Detection and localization of Cripto-1 binding in mouse mammary epithelial cells and in the mouse mammary gland using an immunoglobulin-cripto-1 fusion protein.

Abstract

Human Cripto-1 (CR-1), a member of the epidermal growth factor-CFC (EGF-CFC) family of peptides, is expressed in the developing mouse mammary gland and can modulate mammary epithelial cell migration, branching morphogenesis and milk protein expression in vitro. In order to screen for a CR-1 receptor and to identify potential CR-1 target tissues, we constructed a fusion protein comprising the EGF-like domain of CR-1 and the Fc domain of a human IgG1. The recombinant CR-1 fusion protein (CR-1-Fc) was biologically active as it was able to activate the ras/raf/mitogen activated protein kinase (MAPK) pathway and to inhibit transcription of the milk protein beta-casein in NMuMG and HC-11 mouse mammary epithelial cells.

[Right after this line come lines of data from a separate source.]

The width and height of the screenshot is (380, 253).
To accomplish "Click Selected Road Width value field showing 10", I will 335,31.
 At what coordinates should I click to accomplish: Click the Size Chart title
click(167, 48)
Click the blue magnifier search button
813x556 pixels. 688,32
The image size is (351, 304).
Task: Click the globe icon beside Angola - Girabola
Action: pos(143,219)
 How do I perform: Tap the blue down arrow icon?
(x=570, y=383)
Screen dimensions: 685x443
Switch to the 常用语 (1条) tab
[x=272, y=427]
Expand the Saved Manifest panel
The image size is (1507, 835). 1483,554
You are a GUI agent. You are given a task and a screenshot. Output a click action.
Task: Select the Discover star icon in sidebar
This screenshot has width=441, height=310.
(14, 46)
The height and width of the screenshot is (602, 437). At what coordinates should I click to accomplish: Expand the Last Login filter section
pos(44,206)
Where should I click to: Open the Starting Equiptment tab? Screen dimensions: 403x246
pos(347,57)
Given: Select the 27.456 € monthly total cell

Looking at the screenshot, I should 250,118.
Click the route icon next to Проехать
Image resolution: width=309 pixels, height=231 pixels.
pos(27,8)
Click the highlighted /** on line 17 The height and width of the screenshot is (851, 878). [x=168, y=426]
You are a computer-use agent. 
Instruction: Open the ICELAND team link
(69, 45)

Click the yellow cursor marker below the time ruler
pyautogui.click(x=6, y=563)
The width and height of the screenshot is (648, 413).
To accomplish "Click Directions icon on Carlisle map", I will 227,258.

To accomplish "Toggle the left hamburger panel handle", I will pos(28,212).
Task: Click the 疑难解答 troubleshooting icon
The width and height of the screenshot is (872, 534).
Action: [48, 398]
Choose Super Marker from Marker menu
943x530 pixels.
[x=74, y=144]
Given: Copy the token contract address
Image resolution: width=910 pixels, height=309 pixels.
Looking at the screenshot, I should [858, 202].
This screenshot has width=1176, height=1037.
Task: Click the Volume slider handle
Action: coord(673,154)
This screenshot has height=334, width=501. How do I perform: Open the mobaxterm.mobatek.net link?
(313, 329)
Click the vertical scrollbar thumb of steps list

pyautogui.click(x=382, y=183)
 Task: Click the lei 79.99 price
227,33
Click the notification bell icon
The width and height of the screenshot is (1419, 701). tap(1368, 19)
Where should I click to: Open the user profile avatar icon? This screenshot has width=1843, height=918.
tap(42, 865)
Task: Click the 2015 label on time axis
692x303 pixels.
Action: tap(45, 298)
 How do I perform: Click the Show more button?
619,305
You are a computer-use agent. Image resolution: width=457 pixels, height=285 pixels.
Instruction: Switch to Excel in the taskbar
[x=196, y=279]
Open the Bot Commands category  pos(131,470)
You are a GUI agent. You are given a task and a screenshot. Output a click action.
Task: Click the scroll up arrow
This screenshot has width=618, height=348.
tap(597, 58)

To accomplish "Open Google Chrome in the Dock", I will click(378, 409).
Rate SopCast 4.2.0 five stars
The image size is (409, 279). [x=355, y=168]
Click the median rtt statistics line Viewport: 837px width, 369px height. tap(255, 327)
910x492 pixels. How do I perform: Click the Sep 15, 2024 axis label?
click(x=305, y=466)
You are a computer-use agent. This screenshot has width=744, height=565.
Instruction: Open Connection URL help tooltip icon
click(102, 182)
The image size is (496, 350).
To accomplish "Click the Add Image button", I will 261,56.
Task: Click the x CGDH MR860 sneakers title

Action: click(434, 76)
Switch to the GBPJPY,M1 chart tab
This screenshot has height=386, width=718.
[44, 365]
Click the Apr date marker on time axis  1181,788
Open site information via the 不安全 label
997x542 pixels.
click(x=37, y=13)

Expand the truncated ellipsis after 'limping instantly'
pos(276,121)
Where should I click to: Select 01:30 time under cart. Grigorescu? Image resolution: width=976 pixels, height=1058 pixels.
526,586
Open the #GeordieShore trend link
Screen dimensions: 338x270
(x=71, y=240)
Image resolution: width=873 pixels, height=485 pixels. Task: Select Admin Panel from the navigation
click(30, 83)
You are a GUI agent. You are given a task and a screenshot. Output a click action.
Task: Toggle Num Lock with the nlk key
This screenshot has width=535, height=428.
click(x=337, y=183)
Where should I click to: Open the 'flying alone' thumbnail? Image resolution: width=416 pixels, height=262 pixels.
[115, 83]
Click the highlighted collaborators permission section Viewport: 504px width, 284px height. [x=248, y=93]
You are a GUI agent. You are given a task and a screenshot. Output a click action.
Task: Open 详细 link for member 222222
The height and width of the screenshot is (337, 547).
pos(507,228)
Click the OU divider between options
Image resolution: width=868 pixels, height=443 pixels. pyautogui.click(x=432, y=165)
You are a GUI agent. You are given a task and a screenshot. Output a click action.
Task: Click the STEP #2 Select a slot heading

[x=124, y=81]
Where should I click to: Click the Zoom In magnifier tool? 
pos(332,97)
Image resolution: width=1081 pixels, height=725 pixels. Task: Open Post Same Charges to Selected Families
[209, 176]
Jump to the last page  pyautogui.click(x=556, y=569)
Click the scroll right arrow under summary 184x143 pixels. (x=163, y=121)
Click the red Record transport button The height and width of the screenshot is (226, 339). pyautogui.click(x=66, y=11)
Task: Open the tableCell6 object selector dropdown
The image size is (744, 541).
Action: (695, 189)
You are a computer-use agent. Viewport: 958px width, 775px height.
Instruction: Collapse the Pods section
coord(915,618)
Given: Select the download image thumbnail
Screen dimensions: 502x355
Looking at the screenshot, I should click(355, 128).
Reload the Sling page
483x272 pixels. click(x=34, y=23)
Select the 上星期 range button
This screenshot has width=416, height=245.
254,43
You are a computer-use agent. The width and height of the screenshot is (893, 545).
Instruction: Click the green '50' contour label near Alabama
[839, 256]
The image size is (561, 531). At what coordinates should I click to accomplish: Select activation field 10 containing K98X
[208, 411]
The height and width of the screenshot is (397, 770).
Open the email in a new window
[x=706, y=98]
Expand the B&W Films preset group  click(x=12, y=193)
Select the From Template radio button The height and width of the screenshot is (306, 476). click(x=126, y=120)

By using immunocytochemistry and by an in situ enzyme-linked immunosorbent assay (ELISA), CR-1-Fc was found to specifically bind to NMuMG and HC-11 cells. Finally, immunohistochemical analysis using CR-1-Fc showed a specific localization of CR-1 binding to tissue sections from mouse mammary gland. In particular, more than 60% of the epithelial cells were intensely stained with the CR-1-Fc fusion protein in the lactating mouse mammary gland, whereas approximately 25% of the mammary epithelial cells were stained in the gland from pregnant mouse. Since expression of mouse cripto-1 (Cr-1) in the pregnant and lactating mouse mammary gland as well as its presence in milk has been previously demonstrated, these data strongly suggest that an autocrine pathway involving Cr-1 and its putative receptor is operating in the mouse mammary gland during pregnancy and lactation.